What is required: In the records below, the line with "Instruction: Click the filter funnel icon" opens the range and the line with "Task: Click the Description input field" closes it; print that range exactly and nothing else.

Material shown:

□ □ □ □ □ □ □

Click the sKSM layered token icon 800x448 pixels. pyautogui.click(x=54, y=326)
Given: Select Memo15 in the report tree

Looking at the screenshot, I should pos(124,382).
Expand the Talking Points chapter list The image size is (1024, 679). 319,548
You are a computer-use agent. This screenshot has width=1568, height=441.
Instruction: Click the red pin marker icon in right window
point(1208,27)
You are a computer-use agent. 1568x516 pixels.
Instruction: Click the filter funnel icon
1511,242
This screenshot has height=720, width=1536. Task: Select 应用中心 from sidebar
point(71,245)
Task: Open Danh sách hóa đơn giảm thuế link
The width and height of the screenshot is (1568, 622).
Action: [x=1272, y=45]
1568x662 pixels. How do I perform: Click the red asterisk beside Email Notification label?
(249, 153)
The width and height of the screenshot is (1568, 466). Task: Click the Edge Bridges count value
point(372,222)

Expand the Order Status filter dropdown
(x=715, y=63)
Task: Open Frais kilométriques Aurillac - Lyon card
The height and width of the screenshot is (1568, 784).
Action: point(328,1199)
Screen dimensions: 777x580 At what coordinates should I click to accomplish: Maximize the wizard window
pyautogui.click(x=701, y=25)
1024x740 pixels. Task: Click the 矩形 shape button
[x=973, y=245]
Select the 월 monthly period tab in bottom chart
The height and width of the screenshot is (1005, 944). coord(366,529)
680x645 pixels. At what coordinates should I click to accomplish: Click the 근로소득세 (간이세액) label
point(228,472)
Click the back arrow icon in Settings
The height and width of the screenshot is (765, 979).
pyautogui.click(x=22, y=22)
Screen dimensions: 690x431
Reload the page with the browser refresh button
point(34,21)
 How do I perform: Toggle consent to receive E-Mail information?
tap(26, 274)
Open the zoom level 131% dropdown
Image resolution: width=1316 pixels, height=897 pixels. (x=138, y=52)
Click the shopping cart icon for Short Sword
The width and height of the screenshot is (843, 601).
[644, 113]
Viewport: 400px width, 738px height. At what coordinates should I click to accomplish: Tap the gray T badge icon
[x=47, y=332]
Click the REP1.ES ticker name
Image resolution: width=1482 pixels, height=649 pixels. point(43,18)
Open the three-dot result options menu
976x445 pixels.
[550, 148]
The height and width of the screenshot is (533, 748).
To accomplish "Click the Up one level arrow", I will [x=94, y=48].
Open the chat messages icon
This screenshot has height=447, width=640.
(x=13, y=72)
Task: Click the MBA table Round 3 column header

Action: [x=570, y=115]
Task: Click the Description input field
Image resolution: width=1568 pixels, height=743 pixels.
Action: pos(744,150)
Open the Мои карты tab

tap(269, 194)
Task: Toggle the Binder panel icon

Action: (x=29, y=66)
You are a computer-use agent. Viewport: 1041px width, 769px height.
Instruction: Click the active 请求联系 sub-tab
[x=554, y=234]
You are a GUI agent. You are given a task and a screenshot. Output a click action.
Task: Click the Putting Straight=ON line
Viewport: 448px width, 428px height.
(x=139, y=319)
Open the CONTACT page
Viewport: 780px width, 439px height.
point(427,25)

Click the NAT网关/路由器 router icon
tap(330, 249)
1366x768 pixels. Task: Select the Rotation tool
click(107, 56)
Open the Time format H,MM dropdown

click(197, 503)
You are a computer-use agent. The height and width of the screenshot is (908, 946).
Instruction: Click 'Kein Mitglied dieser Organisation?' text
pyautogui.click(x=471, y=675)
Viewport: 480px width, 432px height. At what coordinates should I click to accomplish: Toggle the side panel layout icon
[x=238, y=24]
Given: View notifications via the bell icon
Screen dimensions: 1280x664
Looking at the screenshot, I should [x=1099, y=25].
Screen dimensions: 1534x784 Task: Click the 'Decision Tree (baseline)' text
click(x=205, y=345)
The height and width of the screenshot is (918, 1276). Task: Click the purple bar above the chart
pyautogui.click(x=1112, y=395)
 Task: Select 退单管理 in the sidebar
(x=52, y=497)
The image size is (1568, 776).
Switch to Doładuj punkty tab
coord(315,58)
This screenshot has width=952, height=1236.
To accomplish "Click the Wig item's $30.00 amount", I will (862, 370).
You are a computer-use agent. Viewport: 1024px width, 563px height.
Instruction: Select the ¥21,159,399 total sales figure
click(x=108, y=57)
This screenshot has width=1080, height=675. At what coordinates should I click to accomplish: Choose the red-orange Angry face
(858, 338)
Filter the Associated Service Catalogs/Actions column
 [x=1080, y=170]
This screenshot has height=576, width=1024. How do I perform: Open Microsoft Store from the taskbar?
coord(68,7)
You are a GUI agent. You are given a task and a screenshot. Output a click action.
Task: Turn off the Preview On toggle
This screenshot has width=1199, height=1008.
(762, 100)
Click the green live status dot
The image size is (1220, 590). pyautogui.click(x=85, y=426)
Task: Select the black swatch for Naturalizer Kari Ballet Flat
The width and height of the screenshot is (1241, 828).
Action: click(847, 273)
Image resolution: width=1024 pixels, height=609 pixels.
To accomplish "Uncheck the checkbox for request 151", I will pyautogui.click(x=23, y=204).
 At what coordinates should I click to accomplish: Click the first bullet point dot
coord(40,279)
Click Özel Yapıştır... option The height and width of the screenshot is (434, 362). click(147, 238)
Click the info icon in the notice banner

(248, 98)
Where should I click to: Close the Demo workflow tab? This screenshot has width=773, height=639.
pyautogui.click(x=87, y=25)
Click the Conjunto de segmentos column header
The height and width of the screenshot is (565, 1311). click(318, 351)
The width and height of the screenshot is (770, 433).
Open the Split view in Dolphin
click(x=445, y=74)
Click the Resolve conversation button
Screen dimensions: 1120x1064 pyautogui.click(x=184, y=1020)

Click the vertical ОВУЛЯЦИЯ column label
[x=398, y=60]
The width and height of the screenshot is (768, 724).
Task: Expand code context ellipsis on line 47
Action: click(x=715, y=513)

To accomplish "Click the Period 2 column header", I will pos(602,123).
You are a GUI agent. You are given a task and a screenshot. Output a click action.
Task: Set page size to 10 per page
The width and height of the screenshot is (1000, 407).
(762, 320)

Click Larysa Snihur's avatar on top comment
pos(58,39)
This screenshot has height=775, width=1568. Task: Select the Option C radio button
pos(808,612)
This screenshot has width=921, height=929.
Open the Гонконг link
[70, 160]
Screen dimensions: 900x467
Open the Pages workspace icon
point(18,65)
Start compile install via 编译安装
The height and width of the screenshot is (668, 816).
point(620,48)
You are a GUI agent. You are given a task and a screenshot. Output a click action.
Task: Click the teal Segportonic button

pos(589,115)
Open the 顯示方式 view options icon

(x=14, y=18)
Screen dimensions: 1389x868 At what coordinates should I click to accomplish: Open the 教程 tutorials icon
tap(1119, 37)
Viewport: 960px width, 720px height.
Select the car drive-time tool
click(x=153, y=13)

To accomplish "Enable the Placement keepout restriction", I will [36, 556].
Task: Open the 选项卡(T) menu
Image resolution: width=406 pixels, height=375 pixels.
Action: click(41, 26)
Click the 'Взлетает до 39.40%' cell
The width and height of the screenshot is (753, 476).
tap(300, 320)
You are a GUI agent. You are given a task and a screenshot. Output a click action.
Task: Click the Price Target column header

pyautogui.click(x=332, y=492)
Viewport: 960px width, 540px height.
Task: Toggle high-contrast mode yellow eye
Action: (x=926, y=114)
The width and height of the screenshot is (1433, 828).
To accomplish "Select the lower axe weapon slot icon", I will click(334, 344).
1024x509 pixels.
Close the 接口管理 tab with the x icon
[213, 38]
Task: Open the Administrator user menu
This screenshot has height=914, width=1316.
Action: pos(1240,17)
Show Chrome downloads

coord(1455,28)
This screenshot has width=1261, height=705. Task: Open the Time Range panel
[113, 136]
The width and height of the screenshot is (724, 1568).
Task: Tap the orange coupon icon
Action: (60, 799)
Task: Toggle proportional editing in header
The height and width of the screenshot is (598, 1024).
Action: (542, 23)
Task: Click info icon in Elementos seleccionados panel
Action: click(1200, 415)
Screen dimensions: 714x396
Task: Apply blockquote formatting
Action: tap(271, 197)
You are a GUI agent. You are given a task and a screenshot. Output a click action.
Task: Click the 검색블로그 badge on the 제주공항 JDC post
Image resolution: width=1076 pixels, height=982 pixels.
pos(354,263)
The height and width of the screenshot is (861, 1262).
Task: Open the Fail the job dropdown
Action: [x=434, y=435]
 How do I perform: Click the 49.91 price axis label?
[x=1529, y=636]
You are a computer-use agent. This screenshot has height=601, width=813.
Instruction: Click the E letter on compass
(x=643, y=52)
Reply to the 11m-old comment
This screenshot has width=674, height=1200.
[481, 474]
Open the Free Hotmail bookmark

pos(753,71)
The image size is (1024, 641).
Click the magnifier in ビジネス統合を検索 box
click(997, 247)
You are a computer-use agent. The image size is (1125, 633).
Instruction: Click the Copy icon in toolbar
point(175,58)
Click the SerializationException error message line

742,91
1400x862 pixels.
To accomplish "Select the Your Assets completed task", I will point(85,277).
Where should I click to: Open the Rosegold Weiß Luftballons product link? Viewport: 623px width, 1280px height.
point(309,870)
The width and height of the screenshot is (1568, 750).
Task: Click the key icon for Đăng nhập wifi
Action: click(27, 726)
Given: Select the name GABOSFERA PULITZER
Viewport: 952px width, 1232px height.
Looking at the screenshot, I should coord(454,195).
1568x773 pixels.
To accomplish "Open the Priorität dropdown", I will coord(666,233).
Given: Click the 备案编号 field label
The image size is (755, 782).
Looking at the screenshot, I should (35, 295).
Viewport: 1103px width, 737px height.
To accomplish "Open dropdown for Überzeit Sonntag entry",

□ □ □ □ □ □ □

Answer space:
Instruction: Click the filter funnel icon
1511,242
This screenshot has height=720, width=1536. Task: Select 应用中心 from sidebar
point(71,245)
Task: Open Danh sách hóa đơn giảm thuế link
The width and height of the screenshot is (1568, 622).
Action: [x=1272, y=45]
1568x662 pixels. How do I perform: Click the red asterisk beside Email Notification label?
(249, 153)
The width and height of the screenshot is (1568, 466). Task: Click the Edge Bridges count value
point(372,222)

Expand the Order Status filter dropdown
(x=715, y=63)
Task: Open Frais kilométriques Aurillac - Lyon card
The height and width of the screenshot is (1568, 784).
Action: point(328,1199)
Screen dimensions: 777x580 At what coordinates should I click to accomplish: Maximize the wizard window
pyautogui.click(x=701, y=25)
1024x740 pixels. Task: Click the 矩形 shape button
[x=973, y=245]
Select the 월 monthly period tab in bottom chart
The height and width of the screenshot is (1005, 944). coord(366,529)
680x645 pixels. At what coordinates should I click to accomplish: Click the 근로소득세 (간이세액) label
point(228,472)
Click the back arrow icon in Settings
The height and width of the screenshot is (765, 979).
pyautogui.click(x=22, y=22)
Screen dimensions: 690x431
Reload the page with the browser refresh button
point(34,21)
 How do I perform: Toggle consent to receive E-Mail information?
tap(26, 274)
Open the zoom level 131% dropdown
Image resolution: width=1316 pixels, height=897 pixels. (x=138, y=52)
Click the shopping cart icon for Short Sword
The width and height of the screenshot is (843, 601).
[644, 113]
Viewport: 400px width, 738px height. At what coordinates should I click to accomplish: Tap the gray T badge icon
[x=47, y=332]
Click the REP1.ES ticker name
Image resolution: width=1482 pixels, height=649 pixels. point(43,18)
Open the three-dot result options menu
976x445 pixels.
[550, 148]
The height and width of the screenshot is (533, 748).
To accomplish "Click the Up one level arrow", I will [x=94, y=48].
Open the chat messages icon
This screenshot has height=447, width=640.
(x=13, y=72)
Task: Click the MBA table Round 3 column header

Action: [x=570, y=115]
Task: Click the Description input field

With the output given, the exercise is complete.